News from the Oil Patch, Sep. 5
John P. Tretbar
Crude prices have gained four dollars and change in just the last two trading sessions. The benchmark Nymex crude contract settled Friday over $85 for the first time since November 15th last year. Prices were up another two percent in midday trading Tuesday, with Nymex crude over $87 and London Brent over 90.
Kansas Common crude at CHS in McPherson starts the week at $75.75 per barrel. The average price for Kansas crude in August was $71.69 per barrel, compared to just under $66 in July and over $90 in August of last year. Current Kansas prices are about four dollars higher than a month ago.
Kansas regulators report 83 new intent-to-drill notices in August, including one in Barton County, three in Ellis County, one in Russell County and one in Stafford County. So far this year, the Kansas Corporation Commission reports 901 new intents statewide, down 280 from the tally at the end of August last year.
The Rotary Rig Count from Baker Hughes continues a string of declines, dropping by one to 631 rigs, the lowest total since February 7th. The count in Texas was down one.
The Kansas Rig Count from Independent Oil and Gas Service is unchanged from last week, down 2.6% from a month ago, and 35% lower than a year ago. Drilling was underway Friday on one lease in Ellis County and about to get underway on another.
Kansas regulators approved eight new drilling locations statewide last week, with seven in Western Kansas including one in Barton County. The year-to-date tally is 834 new permits, down 274 permits from last year at this time. Independent Oil & Gas Service reports operators completed 32 wells across Kansas last week or 1,152 so far this year. That's up 88 wells from last year at this time. Kansas operators have spudded 844 wells so far this year, down 272 wells from a year ago.
Crude production in the United States topped 12.8 million barrels per day in June for only the fourth time in history. Leading the way was Texas with over 5.5 million barrels per day in June, and over 5.6 million for the first half of the year. New Mexico, in second with 1.8 million barrels, remains about 700-thousand barrels per day ahead of North Dakota in third. The total in Kansas dipped slightly to 75,000 barrels per day, but the average for the first and second quarters of 2023 remains at 76,000 barrels per day.
U.S. crude inventories continue to drop despite continuing record-level production. U.S. crude-oil stockpiles dropped by another 10.6 million barrels last week. Not including the Strategic Petroleum Reserve, the total is just shy of 423 million barrels as of August 25th. That's about three percent below the five-year seasonal average and the lowest government report since the first week in January.
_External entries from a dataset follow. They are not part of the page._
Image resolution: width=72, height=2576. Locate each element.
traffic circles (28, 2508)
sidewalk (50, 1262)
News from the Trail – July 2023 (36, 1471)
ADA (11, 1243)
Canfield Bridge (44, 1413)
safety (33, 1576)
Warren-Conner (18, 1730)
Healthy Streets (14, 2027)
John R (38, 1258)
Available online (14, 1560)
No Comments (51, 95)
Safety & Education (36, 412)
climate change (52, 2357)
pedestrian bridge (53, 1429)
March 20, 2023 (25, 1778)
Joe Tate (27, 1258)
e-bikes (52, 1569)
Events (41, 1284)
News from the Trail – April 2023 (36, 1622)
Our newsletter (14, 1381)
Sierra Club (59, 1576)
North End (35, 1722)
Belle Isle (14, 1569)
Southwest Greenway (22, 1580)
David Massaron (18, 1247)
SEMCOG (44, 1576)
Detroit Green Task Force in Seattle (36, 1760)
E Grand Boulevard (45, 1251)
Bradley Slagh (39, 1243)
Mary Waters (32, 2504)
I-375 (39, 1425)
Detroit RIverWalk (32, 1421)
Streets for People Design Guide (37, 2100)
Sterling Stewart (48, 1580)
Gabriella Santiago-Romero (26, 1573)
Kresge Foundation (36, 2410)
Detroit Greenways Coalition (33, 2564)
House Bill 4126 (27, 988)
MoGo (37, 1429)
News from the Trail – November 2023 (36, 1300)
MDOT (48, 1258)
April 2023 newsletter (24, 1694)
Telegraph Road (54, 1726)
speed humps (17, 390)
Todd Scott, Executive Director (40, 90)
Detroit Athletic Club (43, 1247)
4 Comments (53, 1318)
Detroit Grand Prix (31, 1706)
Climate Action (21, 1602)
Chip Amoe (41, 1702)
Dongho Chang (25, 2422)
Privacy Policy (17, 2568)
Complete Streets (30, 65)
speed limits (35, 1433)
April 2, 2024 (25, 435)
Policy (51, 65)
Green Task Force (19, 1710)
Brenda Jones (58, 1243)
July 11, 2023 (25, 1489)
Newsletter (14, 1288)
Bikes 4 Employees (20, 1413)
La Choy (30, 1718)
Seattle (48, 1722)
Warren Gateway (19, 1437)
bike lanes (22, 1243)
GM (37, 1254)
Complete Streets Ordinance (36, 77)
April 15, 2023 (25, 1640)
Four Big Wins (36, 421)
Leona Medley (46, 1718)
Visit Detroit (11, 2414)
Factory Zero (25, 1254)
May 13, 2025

EIA said production averaged over 12.8 million barrels per day, unchanged from a week earlier and about 684-thousand barrels per day ahead of a year ago.
The Energy Information Administration said crude imports were down more than 300,000 barrels to 6.6 million barrels per day. The four-week average is 12 percent higher than a year ago.
The refinery fire in Garyville, Louisiana was finally declared out after burning four days. Investigators say a storage tank leaked and caught fire Friday morning in a containment dike. Ten people were treated for heat stress or minor injuries. The Marathon Petroleum facility north of New Orleans is the third-largest refinery in the U.S.